From 1f25d291e36b84c7f7f8687b5a28dbffb9884b94 Mon Sep 17 00:00:00 2001
From: Rohit Gupta <rohgup@codeaurora.org>
Date: Fri, 14 Mar 2014 18:56:14 -0700
Subject: [PATCH] cpufreq: cpu-boost: Introduce scheduler assisted load based
 syncs

Previously, on getting a migration notification cpu-boost changed
the scaling min of the destination frequency to match that of the
source frequency or sync_threshold whichever was minimum.

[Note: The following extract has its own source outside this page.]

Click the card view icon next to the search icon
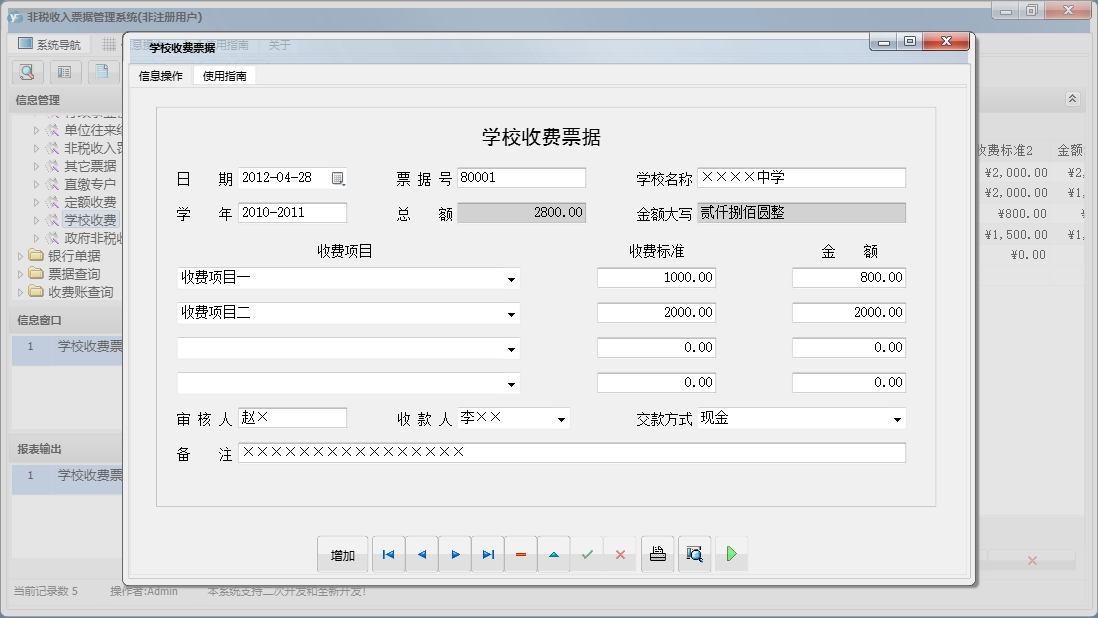tap(64, 72)
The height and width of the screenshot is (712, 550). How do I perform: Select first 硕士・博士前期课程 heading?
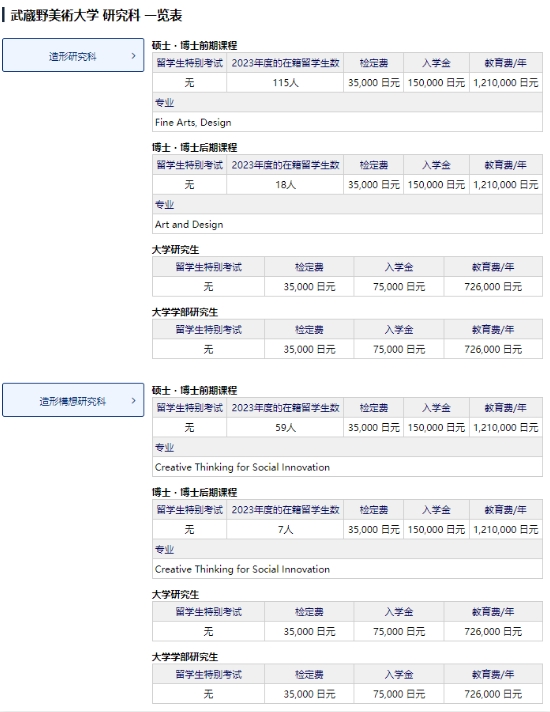tap(194, 45)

If the scheduler migration notification is extended with task load
(cpu demand) information, the cpu boost driver can use this load to
compute a suitable frequency for the migrating task. The required
frequency for the task is calculated by taking the load percentage
of the max frequency and no sync is performed if the load is less
than a particular value (migration_load_threshold).This change is
beneficial for both perf and power as demand of a task is taken into
consideration while making cpufreq decisions and unnecessary syncs
for lightweight tasks are avoided.

The task load information provided by scheduler comes from a
window-based load collection mechanism which also normalizes the
load collected by the scheduler to the max possible frequency
across all CPUs.

Change-Id: Id2ba91cc4139c90602557f9b3801fb06b3c38992
Signed-off-by: Rohit Gupta <rohgup@codeaurora.org>
---
 drivers/cpufreq/cpu-boost.c | 43 +++++++++++++++++++++++++++----------
 include/linux/sched.h       |  5 +++++
 kernel/sched/core.c         | 27 ++++++++++++++++++-----
 kernel/sched/fair.c         | 39 ++++++++++++++++++++++-----------
 kernel/sched/sched.h        |  1 +
 5 files changed, 87 insertions(+), 28 deletions(-)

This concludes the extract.